• **Problem details**
Duplicate everything from the start of the entries down to the line containing "click(187, 158)", inclusive, without the pictures.

• **Recorded information**
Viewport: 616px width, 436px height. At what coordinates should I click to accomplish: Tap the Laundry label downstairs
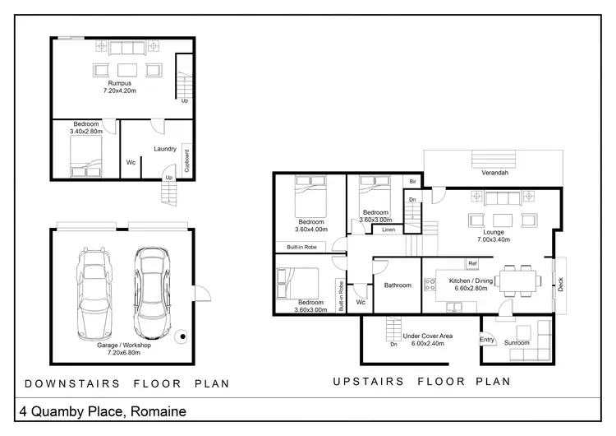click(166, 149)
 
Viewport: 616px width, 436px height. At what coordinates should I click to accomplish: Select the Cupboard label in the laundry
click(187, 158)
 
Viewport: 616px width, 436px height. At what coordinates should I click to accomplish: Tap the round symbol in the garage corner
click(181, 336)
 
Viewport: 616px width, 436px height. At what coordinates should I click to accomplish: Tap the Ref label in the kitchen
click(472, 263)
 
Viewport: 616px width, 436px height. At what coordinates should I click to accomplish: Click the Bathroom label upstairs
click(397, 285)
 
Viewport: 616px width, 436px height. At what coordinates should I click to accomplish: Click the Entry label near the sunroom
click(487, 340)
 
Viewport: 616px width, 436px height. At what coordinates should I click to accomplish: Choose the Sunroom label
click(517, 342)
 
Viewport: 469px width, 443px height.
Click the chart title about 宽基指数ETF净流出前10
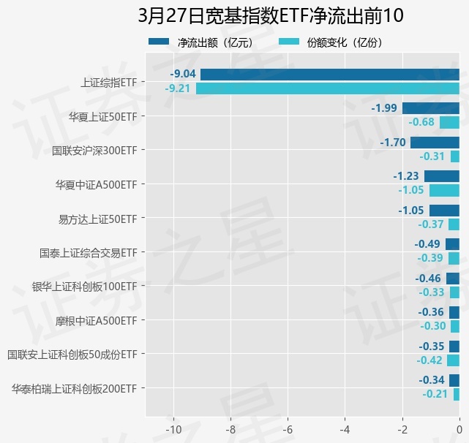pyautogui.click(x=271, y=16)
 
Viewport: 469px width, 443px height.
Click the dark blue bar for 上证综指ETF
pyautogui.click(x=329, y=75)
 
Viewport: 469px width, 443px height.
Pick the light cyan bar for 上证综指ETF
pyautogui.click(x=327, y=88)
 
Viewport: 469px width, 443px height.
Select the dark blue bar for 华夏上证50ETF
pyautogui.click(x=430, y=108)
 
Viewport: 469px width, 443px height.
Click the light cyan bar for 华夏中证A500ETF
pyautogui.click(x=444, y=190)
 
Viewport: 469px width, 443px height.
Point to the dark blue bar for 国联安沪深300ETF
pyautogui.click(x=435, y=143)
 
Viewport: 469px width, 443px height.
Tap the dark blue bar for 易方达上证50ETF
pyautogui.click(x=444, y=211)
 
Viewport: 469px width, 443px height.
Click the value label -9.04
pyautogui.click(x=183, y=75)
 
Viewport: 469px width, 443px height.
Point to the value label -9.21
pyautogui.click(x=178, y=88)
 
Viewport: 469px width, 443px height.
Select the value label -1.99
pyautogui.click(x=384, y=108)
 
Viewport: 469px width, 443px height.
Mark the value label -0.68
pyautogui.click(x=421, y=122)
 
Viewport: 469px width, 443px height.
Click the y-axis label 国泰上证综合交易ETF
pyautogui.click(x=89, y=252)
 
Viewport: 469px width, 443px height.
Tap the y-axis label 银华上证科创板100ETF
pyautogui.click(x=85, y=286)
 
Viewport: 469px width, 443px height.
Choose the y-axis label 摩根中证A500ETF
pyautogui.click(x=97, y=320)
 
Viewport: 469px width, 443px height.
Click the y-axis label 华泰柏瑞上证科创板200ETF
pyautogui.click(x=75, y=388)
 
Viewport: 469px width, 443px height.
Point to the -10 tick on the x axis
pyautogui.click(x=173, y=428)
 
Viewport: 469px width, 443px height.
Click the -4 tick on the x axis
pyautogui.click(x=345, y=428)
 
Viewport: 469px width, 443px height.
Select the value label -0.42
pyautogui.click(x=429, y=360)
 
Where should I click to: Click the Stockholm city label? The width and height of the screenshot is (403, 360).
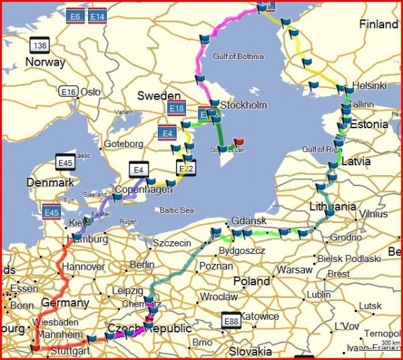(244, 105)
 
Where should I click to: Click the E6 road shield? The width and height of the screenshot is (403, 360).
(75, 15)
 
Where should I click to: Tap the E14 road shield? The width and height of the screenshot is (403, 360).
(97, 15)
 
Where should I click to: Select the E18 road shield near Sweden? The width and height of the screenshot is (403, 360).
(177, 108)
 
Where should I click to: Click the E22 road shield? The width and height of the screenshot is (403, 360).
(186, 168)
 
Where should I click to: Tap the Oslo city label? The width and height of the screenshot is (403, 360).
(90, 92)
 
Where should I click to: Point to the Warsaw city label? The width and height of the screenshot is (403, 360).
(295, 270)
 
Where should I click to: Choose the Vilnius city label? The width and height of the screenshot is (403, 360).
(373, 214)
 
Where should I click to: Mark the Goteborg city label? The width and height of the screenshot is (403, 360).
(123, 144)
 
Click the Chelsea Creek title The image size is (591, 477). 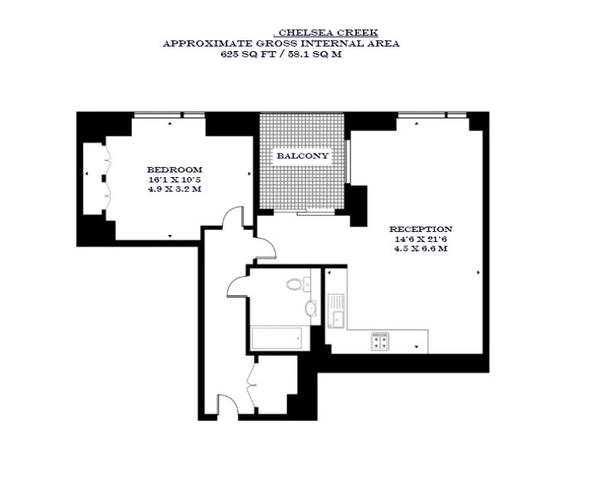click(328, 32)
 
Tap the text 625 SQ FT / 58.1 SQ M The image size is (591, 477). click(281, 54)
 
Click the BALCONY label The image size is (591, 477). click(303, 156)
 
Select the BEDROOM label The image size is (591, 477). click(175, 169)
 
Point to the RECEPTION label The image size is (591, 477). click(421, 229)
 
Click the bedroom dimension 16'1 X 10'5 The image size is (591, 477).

• **Reply**
Viewport: 616px width, 436px height. At what coordinates should I click to accomplish: Tap the Laundry label downstairs
click(166, 149)
 
Viewport: 616px width, 436px height. At what coordinates should I click to accomplish: Select the Cupboard label in the laundry
click(187, 158)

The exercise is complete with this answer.